- **Extract provided**
===============

A different dose–response relationship was seen between parental H358p53−/− cells and transfected H358p53+/+ clones (Figure 1A). Cells transfected with wild-type p53 were sensitive to K2CrO4 treatment with an inhibitory concentration producing a 50% suppression (IC50) value of 200 ± 3.4 μM. On the contrary, in the parental cell line, H358, the IC50 was not reached; treatment with 500 μM K2CrO4 induced a survival fraction of 64%, suggesting that K2CrO4-induced cytotoxicity is p53-dependent (Figure 1A).
When both cell lines were incubated for 2 h at the equimolar concentration of 200 μM K2CrO4, a large amount of protein-associated DNA single-strand breaks (SSB) (Figure 1B) was generated, both in the parental cell line (p53−/−) and in the transfected clones, suggesting that p53 is not involved in DNA-SSB formation induced by Cr(VI). In these cells, p53 protein levels started to increase after 1 h of recovery, and were maximum after 4 h of recovery. It was observed only in H358p53+/+ clones (Figure 1C). Interestingly no p21waf-1, the expression of which is largely regulated at the transcriptional level by p53-dependent mechanism (25), was induced (Figure 1C).
All the following experiments were performed using the concentrations of K2CrO4 needed to reach the IC50 value in H358p53+/+ clones and considered equimolar for both the parental and the transfected cells. Cells were treated with 200 μM K2CrO4 for 2 h, then the K2CrO4 was washed out and cells were incubated until 24 h of recovery in K2CrO4-free medium.
DNA ladder formation, characteristic of apoptosis, was detectable after 4 h of recovery and increased significantly until 24 h of recovery in H358p53+/++/+ clones; low levels of DNA ladder was detectable after 24 h of recovery in the parental cell line H358p53−/− (Figure 2A). Annexin–V-PI assay, performed after 24 h of recovery (Figure 2B), confirmed these observations.

===============

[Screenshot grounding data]
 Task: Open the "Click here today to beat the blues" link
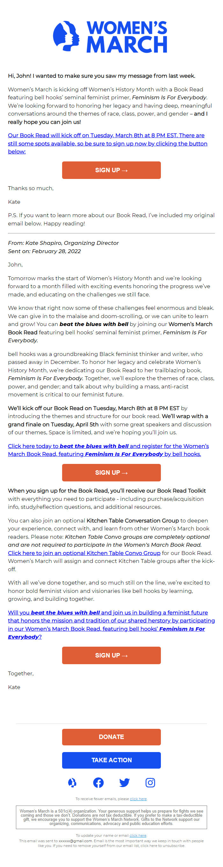[x=108, y=450]
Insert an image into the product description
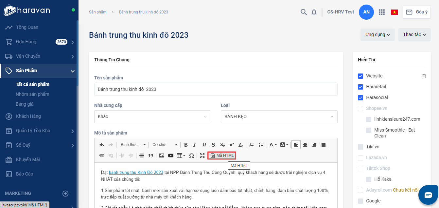Viewport: 439px width, 208px height. point(161,156)
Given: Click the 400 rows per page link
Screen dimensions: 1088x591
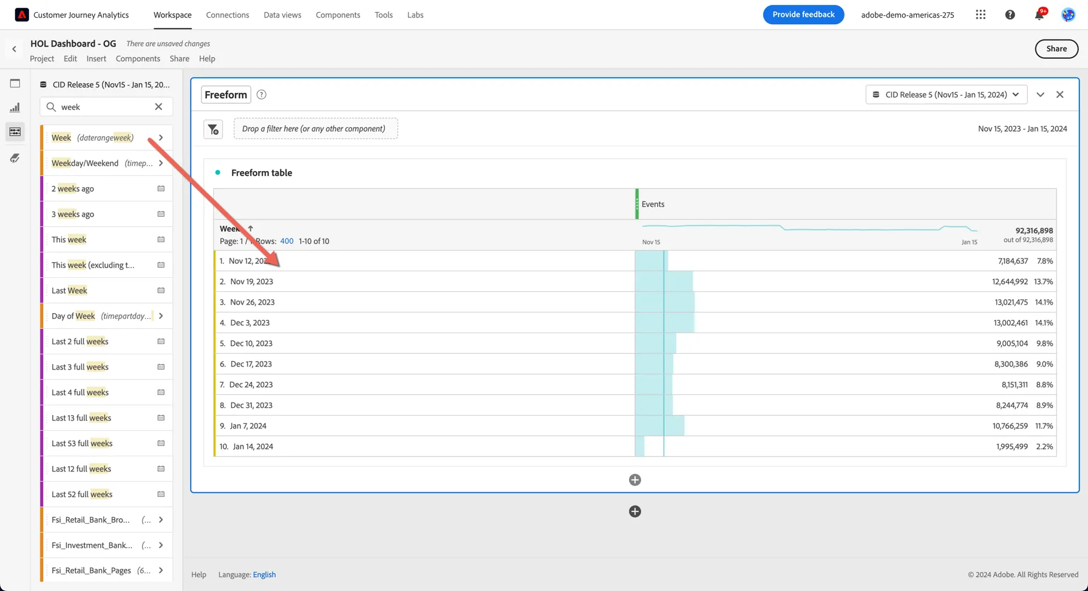Looking at the screenshot, I should tap(287, 241).
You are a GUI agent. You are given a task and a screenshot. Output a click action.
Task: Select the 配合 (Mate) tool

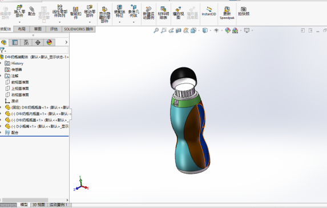[32, 11]
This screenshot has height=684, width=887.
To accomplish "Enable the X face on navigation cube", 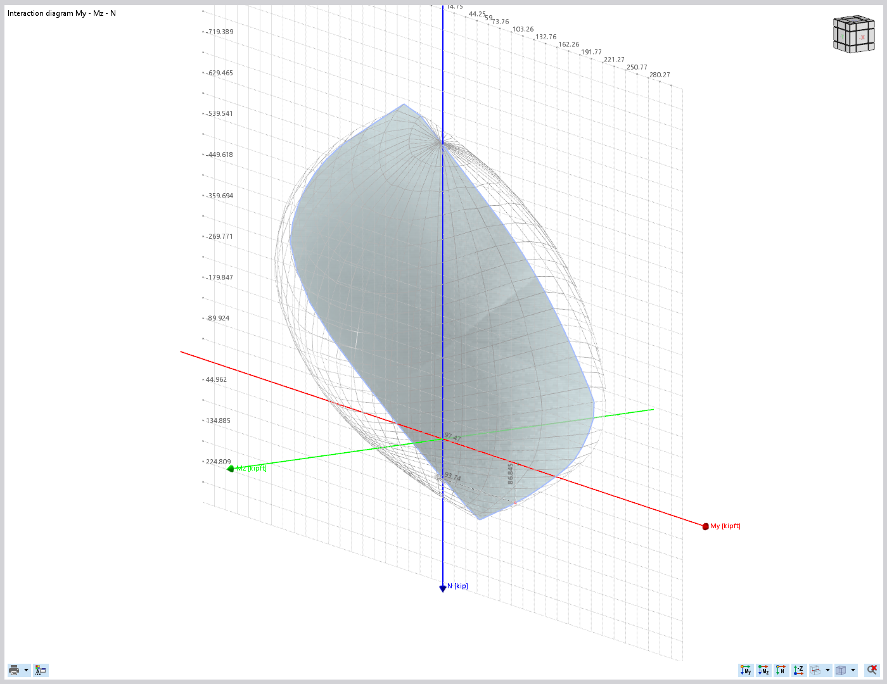I will coord(860,38).
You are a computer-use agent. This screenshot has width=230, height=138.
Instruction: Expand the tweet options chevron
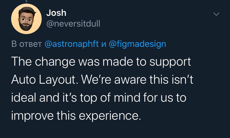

===============

- **Assigned task**
Can you extract, word for word, the part of the K2CrO4 passage from "A different dose–response" to "p53-dependent (Figure 1A)."? The listing has no connection to the K2CrO4 passage.

- **Solved problem**
A different dose–response relationship was seen between parental H358p53−/− cells and transfected H358p53+/+ clones (Figure 1A). Cells transfected with wild-type p53 were sensitive to K2CrO4 treatment with an inhibitory concentration producing a 50% suppression (IC50) value of 200 ± 3.4 μM. On the contrary, in the parental cell line, H358, the IC50 was not reached; treatment with 500 μM K2CrO4 induced a survival fraction of 64%, suggesting that K2CrO4-induced cytotoxicity is p53-dependent (Figure 1A).